Washington se tut, puis après un profond soupir :

— J’étais fier de moi il y a un instant, reprit-il, mais combien je me trouve peu de chose maintenant ! Colonel, la raison qui m’amène à Washington, la voici : je suis le délégué congressiste de Cherokee.

Le colonel bondit et exprima bruyamment sa joie.

— Serrez-moi la main, mon ami ; quelle nouvelle ! Je vous félicite de tout mon cœur. Je l’avais bien prédit ; j’avais toujours dit que les plus hautes destinées vous attendaient. Vous en êtes témoin, Polly ?

Washington ne revenait pas d’une telle explosion d’admiration.

— Mais, colonel, ne me félicitez pas si chaleureusement. Ce petit oasis, microscopique, perdu et inhabité, n’est qu’un point minuscule dans l’univers. Il me fait l’effet d’une pauvre petite table de billard.

— Taisez-vous donc.

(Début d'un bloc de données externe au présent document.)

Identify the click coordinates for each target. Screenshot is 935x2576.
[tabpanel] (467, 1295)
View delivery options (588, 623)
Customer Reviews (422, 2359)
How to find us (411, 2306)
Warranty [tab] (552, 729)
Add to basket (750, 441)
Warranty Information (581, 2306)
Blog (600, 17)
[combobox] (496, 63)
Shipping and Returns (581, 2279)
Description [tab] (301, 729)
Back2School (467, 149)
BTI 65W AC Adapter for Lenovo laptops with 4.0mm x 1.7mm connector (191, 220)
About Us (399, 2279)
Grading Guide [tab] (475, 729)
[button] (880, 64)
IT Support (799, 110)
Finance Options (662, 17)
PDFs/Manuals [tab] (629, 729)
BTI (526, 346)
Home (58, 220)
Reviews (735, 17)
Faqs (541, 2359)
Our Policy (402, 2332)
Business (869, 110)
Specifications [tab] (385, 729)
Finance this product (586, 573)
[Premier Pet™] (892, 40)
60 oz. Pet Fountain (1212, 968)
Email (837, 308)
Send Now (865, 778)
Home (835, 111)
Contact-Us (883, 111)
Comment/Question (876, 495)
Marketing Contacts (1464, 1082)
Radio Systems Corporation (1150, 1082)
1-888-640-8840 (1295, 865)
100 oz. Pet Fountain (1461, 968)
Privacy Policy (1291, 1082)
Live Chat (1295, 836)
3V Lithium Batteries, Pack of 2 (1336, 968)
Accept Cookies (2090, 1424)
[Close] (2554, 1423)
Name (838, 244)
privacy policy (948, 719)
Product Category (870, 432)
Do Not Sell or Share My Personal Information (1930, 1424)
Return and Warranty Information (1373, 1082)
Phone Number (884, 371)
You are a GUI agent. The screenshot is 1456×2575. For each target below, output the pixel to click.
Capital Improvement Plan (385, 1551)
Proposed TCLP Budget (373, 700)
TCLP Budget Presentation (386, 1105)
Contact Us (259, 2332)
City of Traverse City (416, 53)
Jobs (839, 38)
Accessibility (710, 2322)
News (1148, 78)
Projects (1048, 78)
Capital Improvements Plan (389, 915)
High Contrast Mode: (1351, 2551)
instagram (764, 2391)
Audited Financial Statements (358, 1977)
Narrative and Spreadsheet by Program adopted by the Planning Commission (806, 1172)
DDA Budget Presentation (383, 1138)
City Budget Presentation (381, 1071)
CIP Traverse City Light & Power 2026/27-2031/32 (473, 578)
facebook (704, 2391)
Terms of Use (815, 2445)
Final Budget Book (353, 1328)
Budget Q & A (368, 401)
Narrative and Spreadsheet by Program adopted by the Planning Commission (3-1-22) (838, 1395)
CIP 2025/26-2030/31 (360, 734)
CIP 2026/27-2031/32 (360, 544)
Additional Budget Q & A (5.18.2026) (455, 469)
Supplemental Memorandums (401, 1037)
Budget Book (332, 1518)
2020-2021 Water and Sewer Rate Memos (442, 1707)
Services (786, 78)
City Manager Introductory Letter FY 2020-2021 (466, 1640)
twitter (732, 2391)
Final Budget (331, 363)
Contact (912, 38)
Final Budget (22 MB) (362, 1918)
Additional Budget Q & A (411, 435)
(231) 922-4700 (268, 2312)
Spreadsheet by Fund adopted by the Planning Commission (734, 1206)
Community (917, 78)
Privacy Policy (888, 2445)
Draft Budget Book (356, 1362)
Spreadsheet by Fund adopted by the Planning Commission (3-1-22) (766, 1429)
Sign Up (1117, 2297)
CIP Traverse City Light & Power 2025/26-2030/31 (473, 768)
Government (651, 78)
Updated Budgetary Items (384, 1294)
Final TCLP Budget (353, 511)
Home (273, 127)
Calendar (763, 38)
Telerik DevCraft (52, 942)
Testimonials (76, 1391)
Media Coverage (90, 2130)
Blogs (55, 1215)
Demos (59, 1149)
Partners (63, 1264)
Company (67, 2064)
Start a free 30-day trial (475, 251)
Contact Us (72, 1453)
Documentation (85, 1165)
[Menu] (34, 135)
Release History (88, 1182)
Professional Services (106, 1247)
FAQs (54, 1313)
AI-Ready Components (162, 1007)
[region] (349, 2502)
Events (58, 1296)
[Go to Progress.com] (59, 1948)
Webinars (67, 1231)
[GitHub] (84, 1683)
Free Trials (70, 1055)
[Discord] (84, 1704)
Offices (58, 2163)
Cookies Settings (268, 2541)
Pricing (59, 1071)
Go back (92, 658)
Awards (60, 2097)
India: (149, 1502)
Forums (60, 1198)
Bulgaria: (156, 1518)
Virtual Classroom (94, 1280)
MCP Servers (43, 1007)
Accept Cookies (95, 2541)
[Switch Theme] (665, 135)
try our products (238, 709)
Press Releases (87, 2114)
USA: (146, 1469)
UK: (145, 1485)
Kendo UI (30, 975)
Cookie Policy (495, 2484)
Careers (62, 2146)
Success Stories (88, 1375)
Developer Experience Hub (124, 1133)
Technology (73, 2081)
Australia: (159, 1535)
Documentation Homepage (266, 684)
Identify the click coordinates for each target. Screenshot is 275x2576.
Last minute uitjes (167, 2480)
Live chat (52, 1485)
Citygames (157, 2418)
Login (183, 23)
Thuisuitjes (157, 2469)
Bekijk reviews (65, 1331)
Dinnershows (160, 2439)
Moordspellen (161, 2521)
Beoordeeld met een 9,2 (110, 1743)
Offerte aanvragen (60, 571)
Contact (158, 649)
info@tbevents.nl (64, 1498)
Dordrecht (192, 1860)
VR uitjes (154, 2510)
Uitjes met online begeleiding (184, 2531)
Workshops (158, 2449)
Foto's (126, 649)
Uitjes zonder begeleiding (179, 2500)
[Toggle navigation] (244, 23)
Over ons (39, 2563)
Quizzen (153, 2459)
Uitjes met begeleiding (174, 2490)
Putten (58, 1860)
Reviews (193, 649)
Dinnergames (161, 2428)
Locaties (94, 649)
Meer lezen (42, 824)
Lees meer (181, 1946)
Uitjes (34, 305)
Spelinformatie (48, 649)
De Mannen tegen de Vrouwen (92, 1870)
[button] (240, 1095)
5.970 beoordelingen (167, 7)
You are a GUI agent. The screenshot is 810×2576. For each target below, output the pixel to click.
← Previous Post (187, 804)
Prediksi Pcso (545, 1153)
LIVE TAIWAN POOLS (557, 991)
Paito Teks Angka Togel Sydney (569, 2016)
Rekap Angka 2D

Le fait de votre élection prouve votre influence.

— Mais, colonel, je n’ai même pas une voix !

— Qu’est-ce que cela fait ? Vous pouvez pérorer tout à votre aise.

— Mais non, car il n’y a que deux cents habitants.

— C’est bon, c’est bon !

— Ils n’avaient même pas le droit de m’élire, car notre pays n’étant pas reconnu comme territoire, aucun acte officiel du Gouvernement ne relatait notre existence.

— Plaisanterie que tout cela ! J’arrangerai tout en un rien de temps.

— Vraiment ! Oh ! colonel, que vous êtes bon ! Je vous retrouverai donc toujours le même ami fidèle ! et, ce disant, des larmes de reconnaissance perlèrent aux yeux de Washington.

— Je considère la chose comme faite, mon cher. Une bonne poignée de mains, et je vous promets qu’à nous deux, nous ferons de la belle besogne.